Train derailment in eastern Quebec caused multiple explosions and spilled oil into the Chaudiere River. Since the river flows north, the oil train derailment is not expected to impact Maine's air or water.
Ryan Remiorz/The Canadian Press/AP
Maine environmental officials are monitoring the runaway train derailment in eastern Quebec but do not expect the oil spill and fires to affect the state's air or water.
The 73-car derailment Saturday caused multiple explosions in the town of Lac-Megantic, Quebec, about 10 miles west of Maine. About 30 buildings were destroyed after tanker cars laden with oil caught fire, and several cars continued to burn Sunday. The death toll reached five and was expected to rise.
Maine officials were notified about concerns about the smoke from the fire but staff meteorologists don't believe it will have a significant impact, Peter Blanchard of the state Department of Environmental Protection said Sunday. And while oil spilled in the Chaudiere River, it flows north and thus would not impact Maine waters, he said.

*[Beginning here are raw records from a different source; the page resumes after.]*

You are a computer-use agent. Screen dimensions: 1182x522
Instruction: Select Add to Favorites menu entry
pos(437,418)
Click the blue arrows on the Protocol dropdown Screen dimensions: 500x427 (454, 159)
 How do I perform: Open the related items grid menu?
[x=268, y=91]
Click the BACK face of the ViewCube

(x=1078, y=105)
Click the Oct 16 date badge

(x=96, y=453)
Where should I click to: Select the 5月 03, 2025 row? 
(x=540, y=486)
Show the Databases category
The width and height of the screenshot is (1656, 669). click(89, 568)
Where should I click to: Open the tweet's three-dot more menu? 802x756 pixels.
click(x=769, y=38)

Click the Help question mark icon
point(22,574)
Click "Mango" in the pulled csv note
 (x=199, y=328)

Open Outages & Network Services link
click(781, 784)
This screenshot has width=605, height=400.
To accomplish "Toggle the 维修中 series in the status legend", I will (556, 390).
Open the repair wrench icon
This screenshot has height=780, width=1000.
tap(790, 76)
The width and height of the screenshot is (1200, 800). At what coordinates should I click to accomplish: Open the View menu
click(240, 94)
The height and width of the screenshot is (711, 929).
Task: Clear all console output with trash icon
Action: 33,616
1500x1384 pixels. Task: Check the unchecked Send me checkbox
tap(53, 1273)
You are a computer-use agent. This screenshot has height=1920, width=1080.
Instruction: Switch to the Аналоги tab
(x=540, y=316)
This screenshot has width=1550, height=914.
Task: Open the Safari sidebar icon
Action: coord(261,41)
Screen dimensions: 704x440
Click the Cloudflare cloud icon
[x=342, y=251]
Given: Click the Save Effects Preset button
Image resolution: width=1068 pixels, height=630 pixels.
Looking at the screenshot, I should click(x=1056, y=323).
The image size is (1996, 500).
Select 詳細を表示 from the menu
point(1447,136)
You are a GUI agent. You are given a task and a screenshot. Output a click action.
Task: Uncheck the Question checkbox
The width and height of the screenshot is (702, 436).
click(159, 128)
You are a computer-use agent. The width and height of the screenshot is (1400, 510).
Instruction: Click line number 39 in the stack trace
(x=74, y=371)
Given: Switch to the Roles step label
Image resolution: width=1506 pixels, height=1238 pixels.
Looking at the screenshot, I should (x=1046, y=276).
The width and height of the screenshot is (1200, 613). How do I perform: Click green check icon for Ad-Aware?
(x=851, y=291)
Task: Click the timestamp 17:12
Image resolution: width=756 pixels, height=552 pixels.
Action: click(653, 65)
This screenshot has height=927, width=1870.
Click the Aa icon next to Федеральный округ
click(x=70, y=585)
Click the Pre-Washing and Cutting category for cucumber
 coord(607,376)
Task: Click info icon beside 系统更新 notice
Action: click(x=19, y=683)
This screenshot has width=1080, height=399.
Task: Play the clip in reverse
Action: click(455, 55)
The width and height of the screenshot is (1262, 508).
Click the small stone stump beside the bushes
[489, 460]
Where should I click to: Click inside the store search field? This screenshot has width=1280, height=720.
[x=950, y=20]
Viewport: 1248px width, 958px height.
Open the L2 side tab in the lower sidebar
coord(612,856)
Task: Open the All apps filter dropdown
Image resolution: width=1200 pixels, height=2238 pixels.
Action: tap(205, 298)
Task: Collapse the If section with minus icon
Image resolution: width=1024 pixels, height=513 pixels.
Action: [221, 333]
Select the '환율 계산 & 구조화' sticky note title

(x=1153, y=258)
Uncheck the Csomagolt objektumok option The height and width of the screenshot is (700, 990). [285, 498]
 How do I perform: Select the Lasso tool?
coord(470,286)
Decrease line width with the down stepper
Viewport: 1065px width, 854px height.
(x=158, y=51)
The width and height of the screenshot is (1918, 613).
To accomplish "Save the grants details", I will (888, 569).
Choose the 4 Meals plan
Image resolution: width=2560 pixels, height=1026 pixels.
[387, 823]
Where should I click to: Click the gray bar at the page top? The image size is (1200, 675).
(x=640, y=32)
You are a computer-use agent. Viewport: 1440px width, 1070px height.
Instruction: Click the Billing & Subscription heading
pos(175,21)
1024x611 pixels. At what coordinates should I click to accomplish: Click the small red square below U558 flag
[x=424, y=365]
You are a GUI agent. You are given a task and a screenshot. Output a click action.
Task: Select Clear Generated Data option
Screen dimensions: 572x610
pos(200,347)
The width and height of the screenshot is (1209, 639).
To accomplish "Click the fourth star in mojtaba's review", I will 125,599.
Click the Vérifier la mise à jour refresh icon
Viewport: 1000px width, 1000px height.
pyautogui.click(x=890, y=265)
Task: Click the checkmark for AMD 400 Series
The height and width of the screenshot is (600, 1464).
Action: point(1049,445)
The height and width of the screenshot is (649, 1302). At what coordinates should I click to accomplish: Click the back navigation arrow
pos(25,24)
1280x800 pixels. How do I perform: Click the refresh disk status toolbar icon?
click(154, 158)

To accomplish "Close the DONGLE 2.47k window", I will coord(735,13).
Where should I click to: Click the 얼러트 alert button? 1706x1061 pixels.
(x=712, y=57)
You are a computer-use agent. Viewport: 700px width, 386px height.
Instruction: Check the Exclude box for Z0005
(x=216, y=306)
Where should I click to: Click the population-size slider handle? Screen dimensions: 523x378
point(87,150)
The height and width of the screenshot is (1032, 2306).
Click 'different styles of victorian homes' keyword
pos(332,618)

Blanchard said his office is in touch with the Maine Emergency Management Agency, railroad officials and the U.S. Environmental Protection Agency to coordinate any assistance that may be necessary.
"As expected, initial efforts have been focused on extinguishing the fire and investigating missing persons," said Blanchard, director of response services at the agency. "Our thoughts go out to the citizens of Lac-Megantic."
Trains carried nearly 5.3 million barrels of light crude oil across Maine last year, primarily moving oil from North Dakota to a Canadian refinery, and the volume is growing. The increased activity is part of a national trend: As U.S. oil production has increase in areas with limited pipeline capacity, so, too, has transport of oil by rail.